According to my primary school comrades, that turned very exited days before the event, the transhumance was a very important moment in the live of our neighborhood. I clearly remember standing with my older brothers at the balcony at the second floor of our apartment observing dozens and dozens of sheep guided by one or two shepherds and their dogs. The smell, the incredible noise, the unusual vision of the streets full of animals instead of people and cars: that’s what transhumance meant to me at that moment.

It was only many years later that I really understood the historical and traditional meaning of such an event. The word transhumance comes from the Latin words trans ‘across’ and humus ‘ground’.

In the words of the Unesco « the transhumance-  the seasonal droving of livestock (…) migratory routes -, is a form of pastoralism. Every year in spring and autumn, thousands of animals are driven by groups of herders together with their dogs and often horses along steady routes between two geographical and climatic regions, from dawn to dusk »

Transhumance has been practiced around the world since animals were first domesticated but  had dramatically declined starting in the XIX century.

It’s only in the last decades that the interest for this practice had grown again. Many regions in Europe have acknowledged vertical (to and from the mountains) and vertical (plain to plain) transhumance as  intangible heritage of a territory. In Italy the transhumance was registered as Unesco intangible cultural heritage last December and France should be recognized next year.

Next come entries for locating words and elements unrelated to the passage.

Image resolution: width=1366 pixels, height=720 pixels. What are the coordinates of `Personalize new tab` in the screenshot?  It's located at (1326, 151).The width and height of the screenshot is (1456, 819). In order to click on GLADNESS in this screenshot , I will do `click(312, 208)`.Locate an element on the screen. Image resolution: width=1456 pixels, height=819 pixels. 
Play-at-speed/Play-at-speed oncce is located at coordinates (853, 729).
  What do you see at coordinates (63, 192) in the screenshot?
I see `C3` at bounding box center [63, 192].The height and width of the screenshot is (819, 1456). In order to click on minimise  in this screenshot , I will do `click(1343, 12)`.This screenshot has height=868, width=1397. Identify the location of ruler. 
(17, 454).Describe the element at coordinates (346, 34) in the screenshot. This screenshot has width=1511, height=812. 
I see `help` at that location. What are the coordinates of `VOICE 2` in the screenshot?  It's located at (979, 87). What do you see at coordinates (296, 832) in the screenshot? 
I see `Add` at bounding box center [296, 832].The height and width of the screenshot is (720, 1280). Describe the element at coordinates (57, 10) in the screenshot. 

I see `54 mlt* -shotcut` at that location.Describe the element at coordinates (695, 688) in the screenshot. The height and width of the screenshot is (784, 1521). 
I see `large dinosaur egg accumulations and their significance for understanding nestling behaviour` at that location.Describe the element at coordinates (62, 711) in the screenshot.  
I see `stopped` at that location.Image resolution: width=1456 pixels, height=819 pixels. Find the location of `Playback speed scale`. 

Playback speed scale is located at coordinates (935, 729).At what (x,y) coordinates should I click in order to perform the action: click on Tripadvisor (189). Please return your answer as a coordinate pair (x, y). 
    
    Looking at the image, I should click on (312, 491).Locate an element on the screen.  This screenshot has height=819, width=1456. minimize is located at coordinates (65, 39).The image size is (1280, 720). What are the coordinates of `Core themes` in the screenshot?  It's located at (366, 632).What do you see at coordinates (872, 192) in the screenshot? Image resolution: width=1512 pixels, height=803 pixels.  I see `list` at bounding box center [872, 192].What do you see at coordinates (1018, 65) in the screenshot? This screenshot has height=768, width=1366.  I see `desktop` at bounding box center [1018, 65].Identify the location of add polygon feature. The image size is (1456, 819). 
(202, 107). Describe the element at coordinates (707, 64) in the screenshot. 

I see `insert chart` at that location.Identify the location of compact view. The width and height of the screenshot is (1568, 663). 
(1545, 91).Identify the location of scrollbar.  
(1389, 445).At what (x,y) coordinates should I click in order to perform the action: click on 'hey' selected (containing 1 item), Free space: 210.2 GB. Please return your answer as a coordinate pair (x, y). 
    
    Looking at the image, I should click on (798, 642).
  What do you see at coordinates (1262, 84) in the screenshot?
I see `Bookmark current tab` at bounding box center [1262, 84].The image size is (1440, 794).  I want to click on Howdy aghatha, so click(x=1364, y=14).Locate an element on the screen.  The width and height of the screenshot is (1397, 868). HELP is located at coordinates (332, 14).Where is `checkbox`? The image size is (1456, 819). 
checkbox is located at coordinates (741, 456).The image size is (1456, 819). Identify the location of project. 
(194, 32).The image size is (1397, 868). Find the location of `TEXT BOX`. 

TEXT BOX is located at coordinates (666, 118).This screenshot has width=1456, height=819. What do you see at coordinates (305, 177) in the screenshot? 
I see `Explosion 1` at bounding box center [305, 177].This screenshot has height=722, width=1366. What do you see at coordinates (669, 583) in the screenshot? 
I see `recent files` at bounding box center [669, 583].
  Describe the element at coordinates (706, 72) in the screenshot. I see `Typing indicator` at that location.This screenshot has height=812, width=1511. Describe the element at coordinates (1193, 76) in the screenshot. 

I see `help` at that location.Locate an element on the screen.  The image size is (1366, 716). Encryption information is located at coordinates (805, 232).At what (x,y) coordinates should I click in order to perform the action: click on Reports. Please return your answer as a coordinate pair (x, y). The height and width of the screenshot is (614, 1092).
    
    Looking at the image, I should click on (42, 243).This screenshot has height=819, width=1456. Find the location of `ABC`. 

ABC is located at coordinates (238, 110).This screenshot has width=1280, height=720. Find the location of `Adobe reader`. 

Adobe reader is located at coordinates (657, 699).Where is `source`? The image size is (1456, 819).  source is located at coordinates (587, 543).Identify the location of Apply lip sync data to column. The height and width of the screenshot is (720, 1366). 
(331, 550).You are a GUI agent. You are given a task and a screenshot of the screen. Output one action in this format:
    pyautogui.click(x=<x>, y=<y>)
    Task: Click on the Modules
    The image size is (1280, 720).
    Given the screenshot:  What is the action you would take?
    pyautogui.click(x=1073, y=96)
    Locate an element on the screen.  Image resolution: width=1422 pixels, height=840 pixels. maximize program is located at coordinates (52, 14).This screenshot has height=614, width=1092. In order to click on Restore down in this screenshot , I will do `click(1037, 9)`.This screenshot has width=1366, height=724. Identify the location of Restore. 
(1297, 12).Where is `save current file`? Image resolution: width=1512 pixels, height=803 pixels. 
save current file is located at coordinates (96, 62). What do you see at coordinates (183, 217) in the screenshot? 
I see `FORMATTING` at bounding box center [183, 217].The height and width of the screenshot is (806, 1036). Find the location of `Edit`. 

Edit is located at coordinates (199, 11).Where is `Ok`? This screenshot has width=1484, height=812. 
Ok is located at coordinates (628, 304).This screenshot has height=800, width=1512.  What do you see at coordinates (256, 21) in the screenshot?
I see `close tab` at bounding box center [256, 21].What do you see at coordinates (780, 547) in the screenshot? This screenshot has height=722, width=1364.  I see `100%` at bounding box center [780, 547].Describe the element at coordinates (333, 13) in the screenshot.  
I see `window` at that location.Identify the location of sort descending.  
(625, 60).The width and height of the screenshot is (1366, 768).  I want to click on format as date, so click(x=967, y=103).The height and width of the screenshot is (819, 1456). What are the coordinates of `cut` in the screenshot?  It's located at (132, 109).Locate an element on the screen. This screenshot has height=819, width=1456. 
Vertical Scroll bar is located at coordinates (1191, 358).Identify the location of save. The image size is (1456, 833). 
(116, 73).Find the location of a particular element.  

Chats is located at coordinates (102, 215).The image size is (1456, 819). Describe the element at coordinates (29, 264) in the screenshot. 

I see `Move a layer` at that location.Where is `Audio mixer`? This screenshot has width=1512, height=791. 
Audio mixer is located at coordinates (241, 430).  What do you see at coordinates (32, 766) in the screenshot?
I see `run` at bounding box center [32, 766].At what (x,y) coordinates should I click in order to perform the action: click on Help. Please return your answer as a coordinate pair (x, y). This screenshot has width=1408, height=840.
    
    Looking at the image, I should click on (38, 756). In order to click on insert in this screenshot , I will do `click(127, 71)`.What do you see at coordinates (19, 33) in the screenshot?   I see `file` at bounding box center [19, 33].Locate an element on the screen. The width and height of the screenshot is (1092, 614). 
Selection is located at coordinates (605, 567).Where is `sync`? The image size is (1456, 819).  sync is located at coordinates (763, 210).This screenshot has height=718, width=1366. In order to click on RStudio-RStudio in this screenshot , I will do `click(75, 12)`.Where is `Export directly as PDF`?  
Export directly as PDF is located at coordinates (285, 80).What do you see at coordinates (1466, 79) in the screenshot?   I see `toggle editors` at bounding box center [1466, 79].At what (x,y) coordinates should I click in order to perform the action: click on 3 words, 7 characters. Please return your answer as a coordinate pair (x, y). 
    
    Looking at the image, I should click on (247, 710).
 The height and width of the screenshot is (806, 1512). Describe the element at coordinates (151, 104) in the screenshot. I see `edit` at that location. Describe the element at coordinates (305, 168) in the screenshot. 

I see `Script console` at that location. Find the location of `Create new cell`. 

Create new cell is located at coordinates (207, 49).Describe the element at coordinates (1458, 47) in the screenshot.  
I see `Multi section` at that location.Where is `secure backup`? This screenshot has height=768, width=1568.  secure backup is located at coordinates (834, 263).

In a misty morning last autumn I had the amazing feeling of going back in the time following for a few kilometers in the suburbs of Bordeaux a flock of sheep moving from the basque country . They had spent the spring and the summer in the high pastures of the Pyrenees and were returning to their winter shelters in the valley.  The souvenirs of the noise, the smell, the unusual vision, came immediately from my childhood. I had a wonderful time sharing a moment of the tough life of the shepherd, their traditions and culture. Transhumant shepherds  have a thorough knowledge of the environment, the ecological balance between man and nature and climate change: it is in fact one of the more sustainable and efficient breeding methods that they transmit to their children.